The survey, taken in February, also showed that Americans are conflicted about government data leaks associated with the WikiLeaks web site, with many stating the site should be shut down and others asserting that leaks can help to keep government accountable to citizens.
On a scale of zero to 300, the Unisys Security Index stands at 164 in the US, up from 136 six months ago. The increase is due largely to higher concerns related to the war or terrorism, identity theft and bankcard fraud. For example, 70% of Americans surveyed said they were seriously concerned about identity theft, and 68% of Americans surveyed said they were seriously concerned about falling victim to credit or debit card fraud. Also, 67% were seriously concerned about national security.
"Recent events such as the WikiLeaks incident and some of the recent well-publicized hacker attacks may be pushing Americans to an inflection point in understanding just how critical the Internet is to all dimensions of security, whether securing our nation or securing our personal information," said Steve Vinsik, vice president, enterprise security, Unisys. "We believe that awareness levels will continue to rise as the Internet becomes more woven into all of our day-to-day lives."
Beyond Internet security, the new Unisys survey shows that Americans are just as concerned about potential security attacks on critical infrastructure targets as they are about transportation such as airplanes, airports and mass transit.
For example, 61 percent of Americans were seriously concerned about the vulnerability of bridges, power plants and pipelines -- a greater number than those seriously concerned about airport or airplane security (59 percent).
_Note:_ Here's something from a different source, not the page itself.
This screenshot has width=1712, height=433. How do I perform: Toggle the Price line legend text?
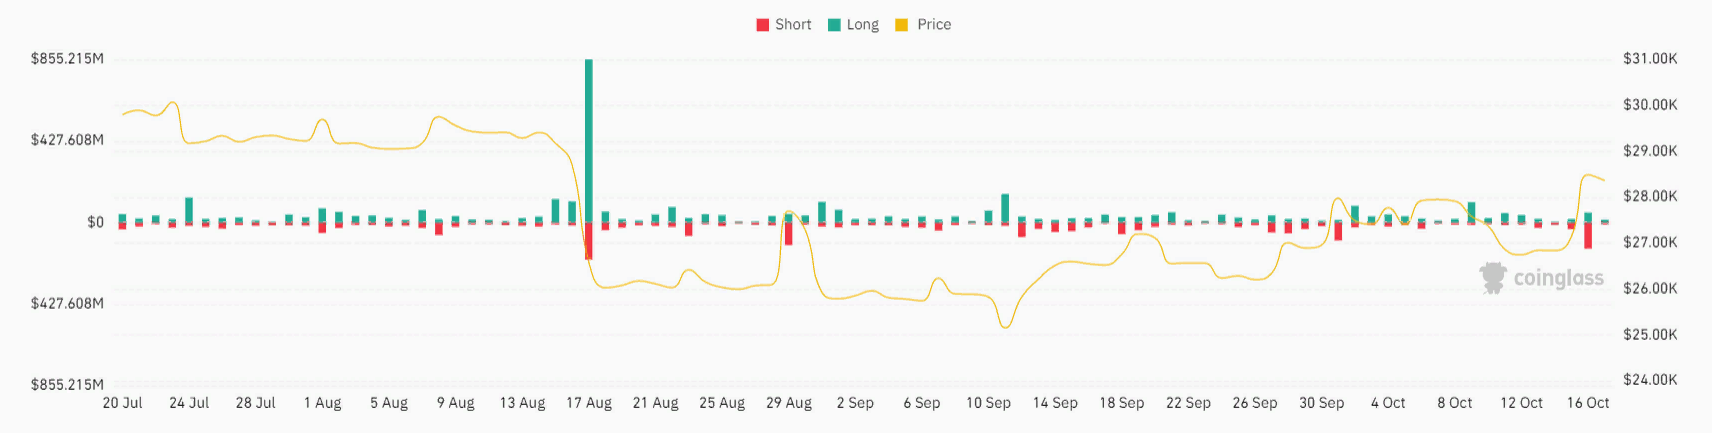coord(934,25)
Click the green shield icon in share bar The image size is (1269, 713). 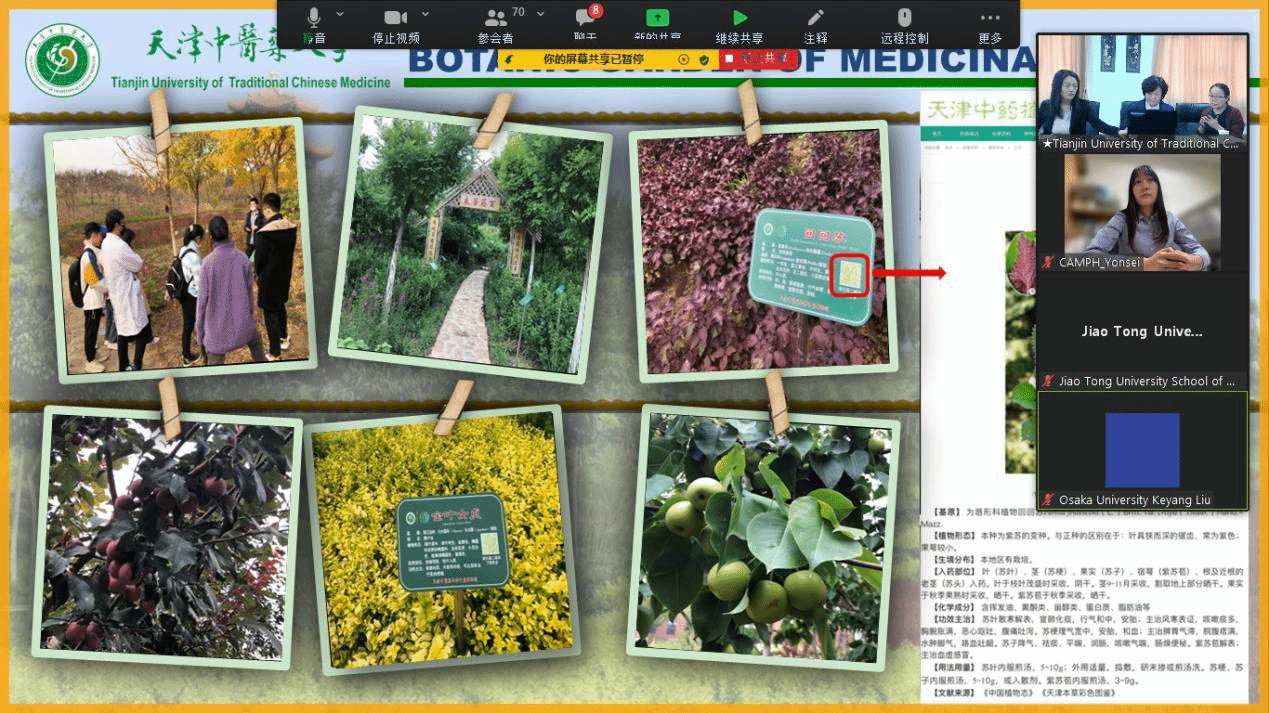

Other areas of serious concern included mass transit (57 percent), large public gatherings (57 percent) and cargo (56 percent).
When asked about the recent WikiLeaks incident involving leaked classified U.S. government data, American respondents appeared to have mixed feelings on the issue. Nearly half (48 percent) of Americans surveyed were familiar with the WikiLeaks incident. Of those, 52 percent agreed "strongly" or "somewhat" with the statement that the release of the information was good and made the government accountable. However, 64 percent of Americans surveyed agreed with a statement that release of the information was harmful and that WikiLeaks should be shut down.
In addition, 73 percent of Americans surveyed who were familiar with the WikiLeaks incident expressed a lack of confidence in governments' ability to prevent future data leaks.